窓の外に「ホンモノ」の舞台。これぞ介護施設レクのニューノーマル
取材/古谷ゆう子
新型コロナウイルス感染拡大を防ぐ対策が日本中で行われるなか、介護業界でも新しい試みが行われています。目の前で繰り広げられる演劇や音楽のパフォーマンスは、実はガラス窓を隔てた屋外の舞台で行われます。デジタル機器を巧みに使いながら、リアルタイムで楽しめる介護レクを6~8月に実践したSPAC出張ラヂヲ局にお話をうかがいました。
俳優たちが介護施設などに出向き、朗読や弾き語りを届ける――。コロナ禍により、多くの劇場が演劇やダンス公演などの中止を余儀なくされるなか、SPAC(静岡県舞台芸術センター)の新たな取り組みが注目されています。
「出張ラヂヲ局」と名づけられたその“出張公演”では、俳優たちは施設の外でパフォーマンスを行い、FM波を使い音声を施設内へと届けています。俳優と観客が接触することがないため、感染リスクは極めて低いのです。アイデアが生まれた背景にはどんな思いがあったのでしょうか。SPAC制作部の中尾栄治さんは言います。
「新型コロナウイルスの影響により、毎年GWに行っているふじのくに・せかい演劇祭が中止になりました。当然、劇場に人を集めることもできない。SPAC芸術総監督の宮城聰を中心にアイデア出しを行うなかで、“ドライブインシアターの演劇版”ができないか、というアイデアが挙がったんです」
車に乗ったまま皆で大きなスクリーンを見つめ、カーラジオなどを通して車内で音声を受信する「ドライブインシアター」は、コロナ禍で再び注目を集める、昔ながらの映画の上映スタイルです。同様に、FMトランスミッター(小型電波発信機)を使用することで、施設の内側に朗読や楽器の演奏を届けることができるのではないか、と考えました。当初は「ドライブイン演劇」をイメージしていましたが、すぐに実現できる形を考えるなかで「出張ラヂヲ局」は生まれました。そこまでして文化芸術を届けたいと考える背景には、「人々の心の健康を保つために何かやるべきだ」という強い思いがあったといいます。
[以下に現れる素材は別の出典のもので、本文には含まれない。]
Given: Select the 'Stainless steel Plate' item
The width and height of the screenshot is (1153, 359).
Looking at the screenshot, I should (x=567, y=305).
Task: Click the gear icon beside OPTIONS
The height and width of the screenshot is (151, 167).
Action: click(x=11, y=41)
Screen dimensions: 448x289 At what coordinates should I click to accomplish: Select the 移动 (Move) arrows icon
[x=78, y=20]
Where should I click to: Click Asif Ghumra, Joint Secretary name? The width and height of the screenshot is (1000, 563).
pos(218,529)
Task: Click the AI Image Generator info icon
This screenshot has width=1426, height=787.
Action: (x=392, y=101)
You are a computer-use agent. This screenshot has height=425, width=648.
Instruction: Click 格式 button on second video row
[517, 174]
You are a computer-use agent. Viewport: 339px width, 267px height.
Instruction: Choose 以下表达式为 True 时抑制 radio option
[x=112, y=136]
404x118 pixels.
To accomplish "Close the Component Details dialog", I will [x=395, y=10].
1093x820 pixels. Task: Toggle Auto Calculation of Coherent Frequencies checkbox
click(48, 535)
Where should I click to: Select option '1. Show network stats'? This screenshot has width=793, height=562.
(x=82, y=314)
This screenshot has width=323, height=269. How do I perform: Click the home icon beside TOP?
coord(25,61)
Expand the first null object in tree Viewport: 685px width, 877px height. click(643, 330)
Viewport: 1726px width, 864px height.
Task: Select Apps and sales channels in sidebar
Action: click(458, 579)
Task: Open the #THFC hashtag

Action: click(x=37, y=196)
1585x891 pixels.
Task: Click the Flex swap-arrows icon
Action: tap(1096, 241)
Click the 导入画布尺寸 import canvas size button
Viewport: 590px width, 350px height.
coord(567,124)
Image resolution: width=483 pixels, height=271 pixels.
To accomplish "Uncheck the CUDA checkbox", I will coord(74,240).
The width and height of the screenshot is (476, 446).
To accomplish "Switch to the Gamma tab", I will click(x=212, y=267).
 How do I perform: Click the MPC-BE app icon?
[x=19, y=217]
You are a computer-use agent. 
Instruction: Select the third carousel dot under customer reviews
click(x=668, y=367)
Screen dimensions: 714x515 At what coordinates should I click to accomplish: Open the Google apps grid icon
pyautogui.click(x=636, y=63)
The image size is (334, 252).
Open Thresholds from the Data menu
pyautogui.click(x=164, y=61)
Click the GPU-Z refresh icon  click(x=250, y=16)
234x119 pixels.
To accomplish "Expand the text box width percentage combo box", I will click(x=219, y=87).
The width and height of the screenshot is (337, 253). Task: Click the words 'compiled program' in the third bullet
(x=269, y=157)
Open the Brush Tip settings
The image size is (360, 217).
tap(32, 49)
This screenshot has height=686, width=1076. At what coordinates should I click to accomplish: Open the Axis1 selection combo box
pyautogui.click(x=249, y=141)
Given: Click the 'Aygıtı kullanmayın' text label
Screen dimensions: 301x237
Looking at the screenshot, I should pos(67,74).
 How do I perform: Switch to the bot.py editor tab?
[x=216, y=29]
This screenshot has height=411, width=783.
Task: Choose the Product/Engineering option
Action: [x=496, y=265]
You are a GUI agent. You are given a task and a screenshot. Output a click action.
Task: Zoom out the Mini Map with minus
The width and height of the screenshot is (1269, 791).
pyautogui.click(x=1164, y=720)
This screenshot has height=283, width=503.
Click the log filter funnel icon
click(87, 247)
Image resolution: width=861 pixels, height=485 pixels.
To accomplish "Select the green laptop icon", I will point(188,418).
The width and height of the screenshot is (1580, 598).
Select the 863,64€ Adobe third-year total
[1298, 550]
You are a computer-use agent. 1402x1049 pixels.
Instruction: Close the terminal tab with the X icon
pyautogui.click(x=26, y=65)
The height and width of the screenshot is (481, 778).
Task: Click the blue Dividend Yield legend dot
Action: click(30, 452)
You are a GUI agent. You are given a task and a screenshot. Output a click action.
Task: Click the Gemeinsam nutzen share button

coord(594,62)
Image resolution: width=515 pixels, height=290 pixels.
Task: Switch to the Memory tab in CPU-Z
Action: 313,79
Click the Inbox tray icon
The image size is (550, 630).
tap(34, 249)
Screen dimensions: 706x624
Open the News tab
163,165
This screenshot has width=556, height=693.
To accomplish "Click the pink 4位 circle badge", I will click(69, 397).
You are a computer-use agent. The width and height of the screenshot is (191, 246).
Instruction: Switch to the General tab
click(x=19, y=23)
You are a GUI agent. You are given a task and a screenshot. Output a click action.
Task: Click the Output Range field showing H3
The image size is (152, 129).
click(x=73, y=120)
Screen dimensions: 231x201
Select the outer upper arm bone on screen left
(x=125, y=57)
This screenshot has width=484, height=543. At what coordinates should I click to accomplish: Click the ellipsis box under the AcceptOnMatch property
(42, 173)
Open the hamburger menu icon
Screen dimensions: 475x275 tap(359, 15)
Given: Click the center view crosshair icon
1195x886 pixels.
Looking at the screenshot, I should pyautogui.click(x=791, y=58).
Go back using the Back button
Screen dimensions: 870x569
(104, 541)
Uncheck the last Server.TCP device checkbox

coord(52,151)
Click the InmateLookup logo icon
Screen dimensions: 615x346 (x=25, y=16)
「社会生活を維持するために働いて下さるエッセンシャルワーカーと呼ばれる方々のなかには医療従事者のように人々の“身体”に寄り添って仕事をされてきた方も多い。芸術に携わる者として、“心の健康”のために何かするべきではないのか、という考えがありました」(中尾さん)
いま、一番心の健康を必要としている人は誰でしょうか。そう考えた時に、思い浮かんだのが介護施設などで毎日を送る人々だったといいます。外界との接触が断たれ、刺激が少ない毎日を送るなかで認知症が進んでしまう当事者もいるのではないか、という思いもありました。アイデアは少しずつ固まっていったものの、劇団員の石井萠水(いしい・もえみ)さんは、当初は「申し込みはほぼないだろうなと思っていた」と振り返ります。
「劇団でこんなアイデアが出ているのだけれどどう思う?と介護施設で働く知人たちに尋ねてみましたが、当初はあまりにも感染症の正体が見えず、『難しいだろうな』という意見がほとんどでした」
5月中に企画書などを作り上げ、6月に入ると、中尾さんを中心に県内の介護施設一件一件に電話をし、アイデアを伝えていきました。
「電話で営業を始めた頃は、『なんのことを言っているのだろう?』という反応がほとんどでした。でも、プロの俳優が介護施設に来て、感染症対策を講じたうえで朗読などを届けてくれるのだったらぜひお願いしたい、という声も聞こえてくるようになった。『何もできなくて困っていたのでありがたい』と言われることもあり、職員の方々のなかにも『そろそろ何か再開したい』という気持ちが芽生えていたのだと思います」(中尾さん)
介護施設などを巡るなかで、俳優の石井さんにとっても新たな発見がありました。
「私たちの仕事は、普段であれば自らチケットを買って下さり、健康な状態で舞台を観に来て頂ける方がお客さまとなる。そう考えると、今回観てくださった方々とはコロナ禍がなければ出会うことはなかったのかもしれません。喜んでくださっている方を目の前にすると、逆に『なぜ今までやらなかったのだろう』とも感じました」
晴れやかな笑顔で手を振ってくれたり、車イスに座ったまま、拍手をしてくれたり。“客席”に降りて触れることはできなくとも「本当にありがたいと思った」と石井さんは言います。
石井さんはおもに朗読を行いましたが、ギターを持ち込み、弾き語りをする俳優もいました。プロの俳優たちだからこそ、「こんな挑戦をしてみたい、これも観てもらいたい」と、内容は日々進化していき、一つの区切りとして設けた8月末までの2カ月間で静岡県内の12カ所の介護施設などを巡りました。前出の中尾さんは言います。
「これまで、未来の観客を育てるべく子供たちに向けての活動は多く行ってきましたが、介護施設に足を運んで活動する、ということはほとんどありませんでした。今回、職員の方々にも喜んで頂けたこともあり、『求められているんだ』と実感することもできた。来年度以降も、何らかの形で継続していけたら、という話は内部でもしています」
この活動が他の地域や劇場にも広がっていったら。それが「出張ラヂヲ局」としてのいまの願いです。